== WHAT THE EXERCISE ASKS ==
Could you turn the items between the lines holding "Given: Select the web2attack folder icon" and "Looking at the", inclusive, into a two-column CSV with the columns text and answer? Give one row per item, put each value in its own quoted field, and replace any line breaks with spaces.

[begin DATA FOR THE TASK]

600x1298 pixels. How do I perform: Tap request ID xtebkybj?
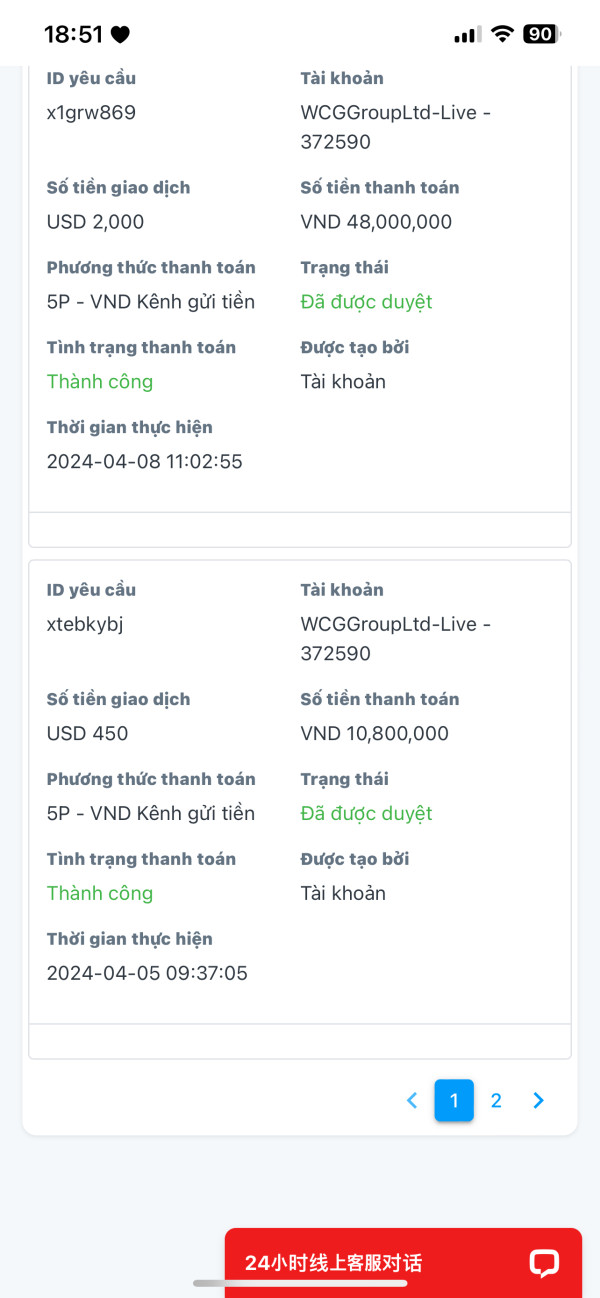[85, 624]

[end DATA FOR THE TASK]
[begin DATA FOR THE TASK]

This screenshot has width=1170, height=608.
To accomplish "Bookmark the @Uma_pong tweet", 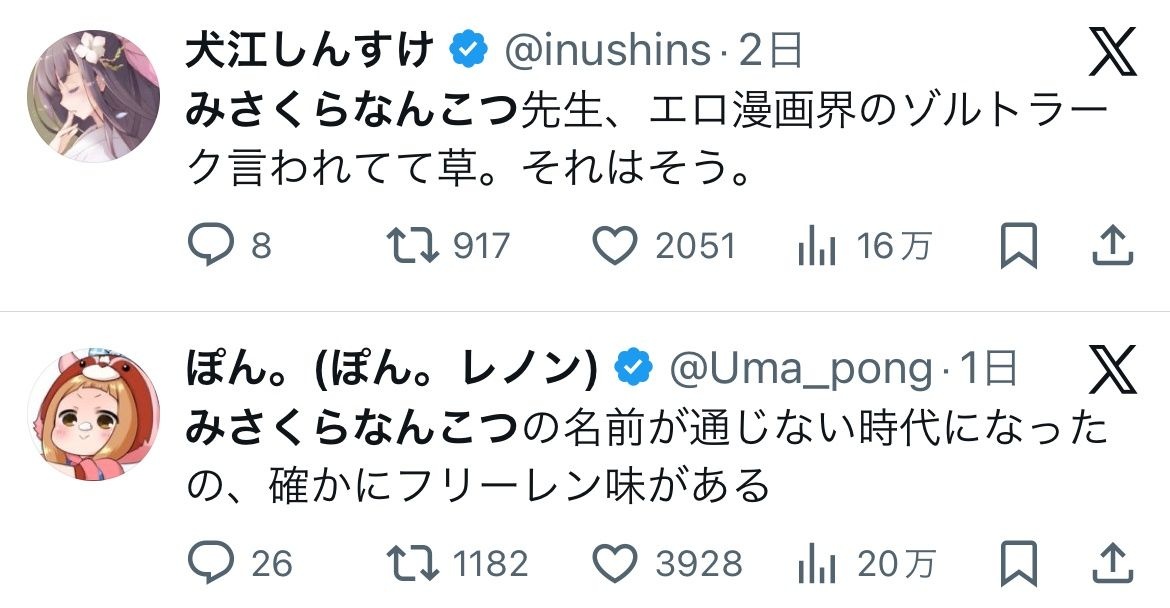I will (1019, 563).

[end DATA FOR THE TASK]
[begin DATA FOR THE TASK]

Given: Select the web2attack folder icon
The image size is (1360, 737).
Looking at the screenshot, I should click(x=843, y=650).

[end DATA FOR THE TASK]

== FINAL RESULT ==
text,answer
"Given: Select the web2attack folder icon The image size is (1360, 737).","Looking at the screenshot, I should click(x=843, y=650)."